Sack Posset
[Sir Walter Raleigh’s Recipe.]
Boil together half a pint of sherry and half a pint of ale, and add gradually a quart of boiling cream or milk. Sweeten the mixture well, and flavour with grated nutmeg. Put into a heated dish, cover, and stand by the fire for two or three hours.
And if you can see the double ox-fences in Northamptonshire next morning, there is not much the matter with your liver.
Here is the method of manufacturing
English Sack,
which must be a poor, ill-favoured sort of drink. It was also known as Saragossa wine.

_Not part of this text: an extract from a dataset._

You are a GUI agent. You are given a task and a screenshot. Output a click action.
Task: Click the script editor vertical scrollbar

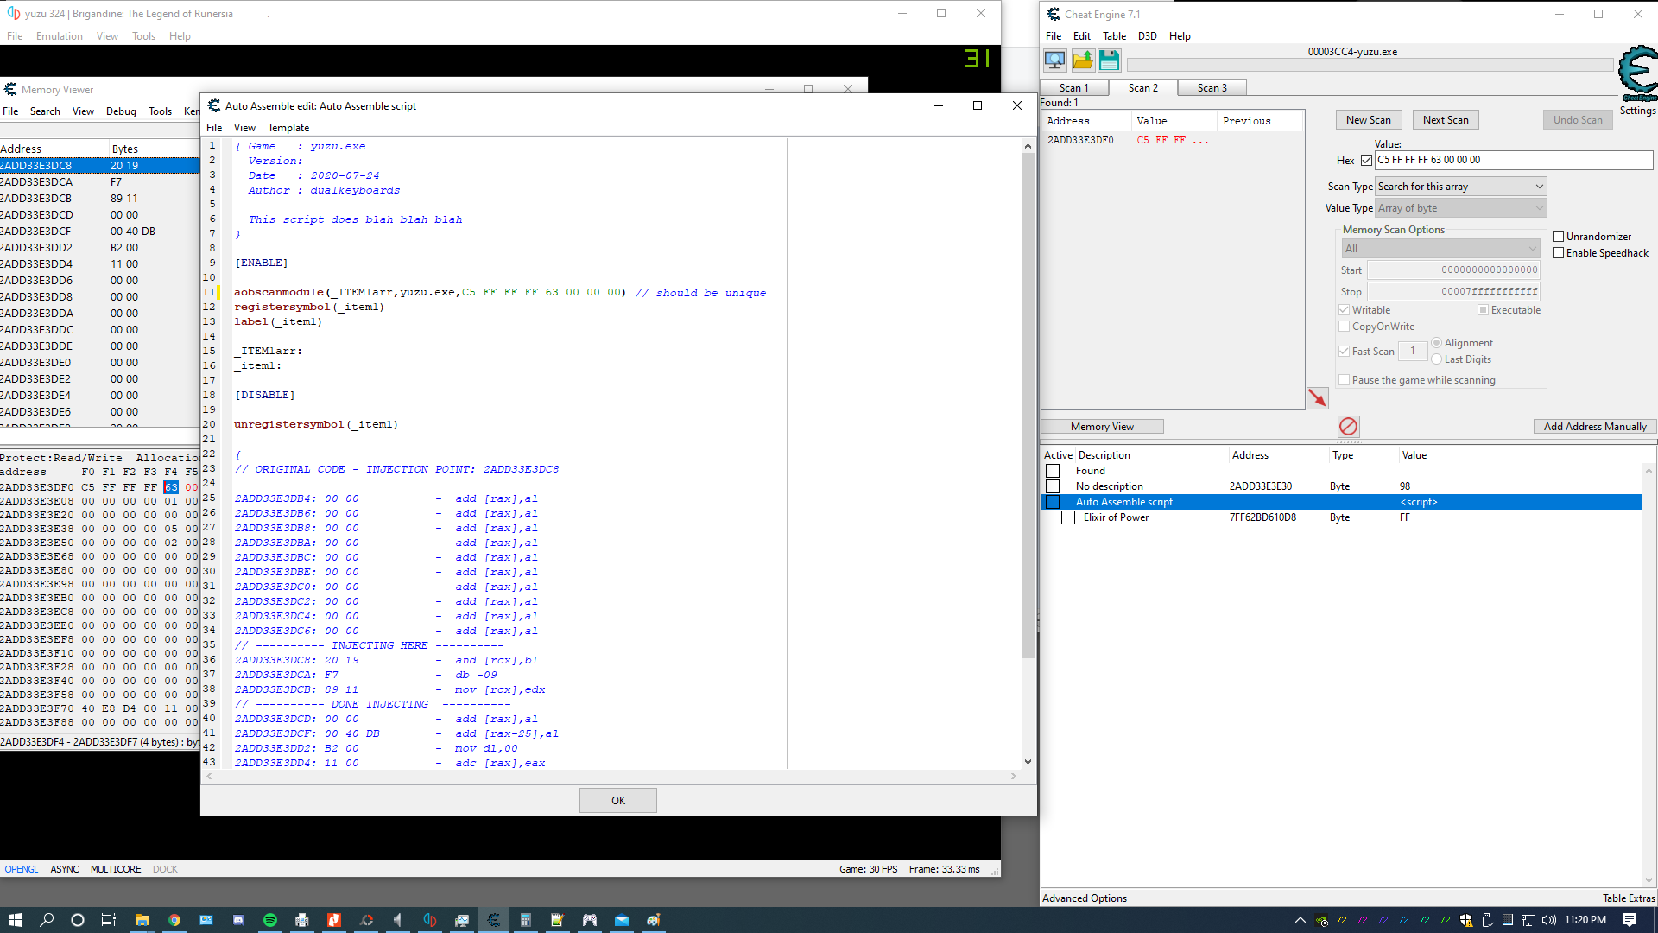pyautogui.click(x=1028, y=406)
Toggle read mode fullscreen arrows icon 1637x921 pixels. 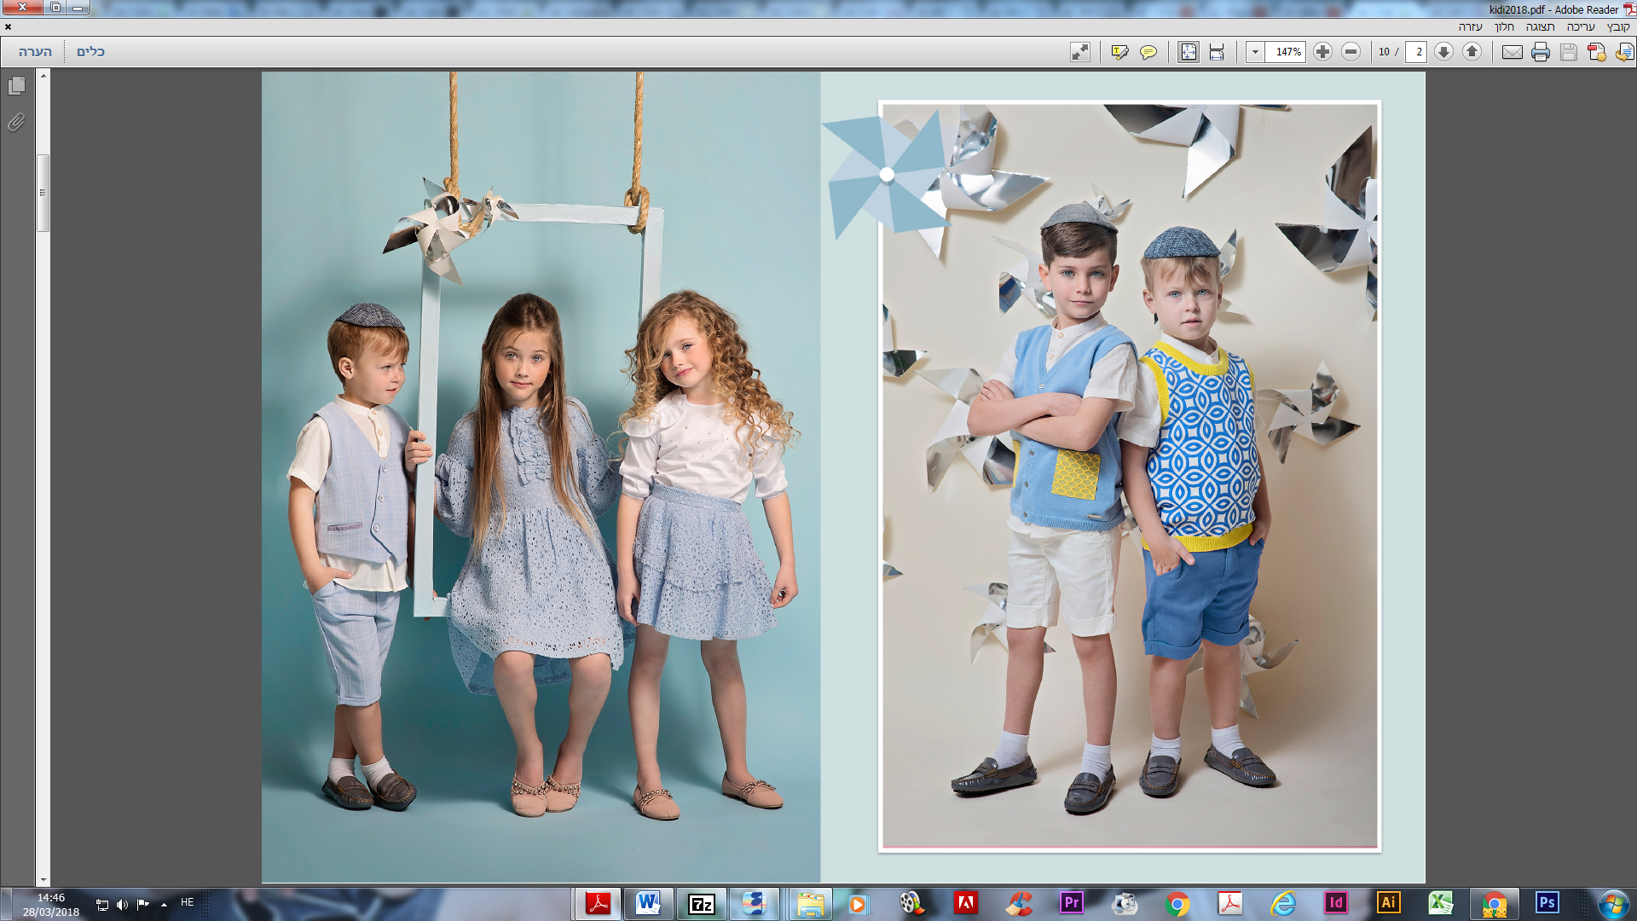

To every quart of water put a sprig of rue, and to every gallon a handful of fennel-roots, boil these {33} half an hour, then strain it out, and to every gallon of this liquor—ugh—put three pounds of honey; boil it two hours, and scum it well, and when ’tis cold pour it off and tun it into a vessel, or such cask as is fit for it; keep it a year in the vessel, and then bottle it. ’Tis a very good sack.
And the butler who would place this on my table would get a good sack, too. Mustard-and-water is cheaper and swifter.
Canary and Rhenish were also drunk freely during the Elizabethan period—the English Sack recipe belongs to the Charles I. period—and long before that usquebaugh, or whisky in all its original sin, was in demand, although the Highlanders were no dabs at distillation until the sixteenth century. Usquebaugh, by the way, is derived from the old Gaelic Uisge-beatha, “Water of Life,” and under this name both Irish and Scotch whisky were originally known.
But this simple water of life was not tasty enough for some palates, therefore vile men invented a special blend for the benefit of the wealthy, and those who had not much work to do next morning.